TRIZ has been incorporated into the general corporate culture for global companies in a wide variety of industries--Siemens, Samsung, LG, Unilever, Agilent, Hitachi, Dow Chemical, Johnson & Johnson and Delphi are among those that have talked about their TRIZ experiences at recent conferences. Small and medium-sized organizations with less- familiar names are adopting TRIZ to support quality improvement in services, products and systems in fields as diverse as restoring the vitality of a downtown to creating software to improve sales of eyeglasses.
How do you recognize when quality requires creativity? When the solutions that your team creates dont get rid of the root cause. Thats a strong indication that unrecognized contradictions are blocking you from finding a good solution, and that TRIZ will be the next tool you need.
TRIZ defined
TRIZ--a Russian acronym for "Theory of Inventive Problem Solving"--is a different kind of creativity system. Its based on the analysis of creative solutions to past problems. TRIZ applies to both continuous improvement and development of new products and services because continuous improvement requires solving current problems, and development requires finding a way to solve customers problems.

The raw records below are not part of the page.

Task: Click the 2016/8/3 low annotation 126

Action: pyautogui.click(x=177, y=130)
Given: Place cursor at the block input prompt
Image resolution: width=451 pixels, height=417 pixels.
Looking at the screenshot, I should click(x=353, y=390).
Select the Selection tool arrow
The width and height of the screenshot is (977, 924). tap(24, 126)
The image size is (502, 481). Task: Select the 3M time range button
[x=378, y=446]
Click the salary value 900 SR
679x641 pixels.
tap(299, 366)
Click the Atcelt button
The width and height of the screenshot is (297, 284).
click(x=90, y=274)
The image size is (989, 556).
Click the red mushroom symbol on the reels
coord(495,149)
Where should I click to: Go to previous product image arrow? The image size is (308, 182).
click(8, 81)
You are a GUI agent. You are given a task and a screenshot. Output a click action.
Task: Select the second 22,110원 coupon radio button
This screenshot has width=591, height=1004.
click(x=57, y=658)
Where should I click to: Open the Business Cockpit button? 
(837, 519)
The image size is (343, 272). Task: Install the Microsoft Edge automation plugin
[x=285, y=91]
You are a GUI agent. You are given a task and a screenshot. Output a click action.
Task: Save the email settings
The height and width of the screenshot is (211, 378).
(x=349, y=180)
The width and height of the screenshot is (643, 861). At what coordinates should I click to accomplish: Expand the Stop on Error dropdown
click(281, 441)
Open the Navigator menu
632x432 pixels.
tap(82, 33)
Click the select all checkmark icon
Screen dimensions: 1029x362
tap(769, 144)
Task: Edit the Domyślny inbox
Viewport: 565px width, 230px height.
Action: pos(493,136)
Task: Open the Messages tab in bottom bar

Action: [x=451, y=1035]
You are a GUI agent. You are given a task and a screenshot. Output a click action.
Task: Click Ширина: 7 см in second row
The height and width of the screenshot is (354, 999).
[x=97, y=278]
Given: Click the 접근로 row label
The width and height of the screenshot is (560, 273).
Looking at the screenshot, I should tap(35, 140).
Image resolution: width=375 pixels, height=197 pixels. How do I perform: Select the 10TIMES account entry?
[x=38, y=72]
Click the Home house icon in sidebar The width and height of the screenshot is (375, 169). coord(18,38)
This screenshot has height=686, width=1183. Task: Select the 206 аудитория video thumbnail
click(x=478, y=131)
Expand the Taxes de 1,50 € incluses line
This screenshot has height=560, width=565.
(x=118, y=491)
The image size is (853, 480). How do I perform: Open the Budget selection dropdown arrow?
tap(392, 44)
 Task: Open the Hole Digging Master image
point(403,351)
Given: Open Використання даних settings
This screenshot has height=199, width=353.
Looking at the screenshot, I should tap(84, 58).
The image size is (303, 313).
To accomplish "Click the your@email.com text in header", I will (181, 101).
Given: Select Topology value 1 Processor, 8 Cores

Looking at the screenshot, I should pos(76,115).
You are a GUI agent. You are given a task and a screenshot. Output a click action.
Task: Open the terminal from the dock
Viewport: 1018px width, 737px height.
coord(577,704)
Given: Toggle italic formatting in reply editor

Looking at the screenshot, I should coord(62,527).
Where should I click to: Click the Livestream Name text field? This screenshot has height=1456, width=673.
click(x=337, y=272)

Research on the TRIZ method was done in the former Soviet Union from 1946 to 1985 and has continued globally since then. Quality Digest featured an extensive introduction to the method in its February 2004 issue ("Enhance Six Sigma Creativity With TRIZ").
Two basic principles in TRIZ maintain that:
Somebody, someplace, has already solved your problem or one similar to it. Creativity means finding that solution and adapting it to the current problem.
Dont accept compromises. Eliminate them.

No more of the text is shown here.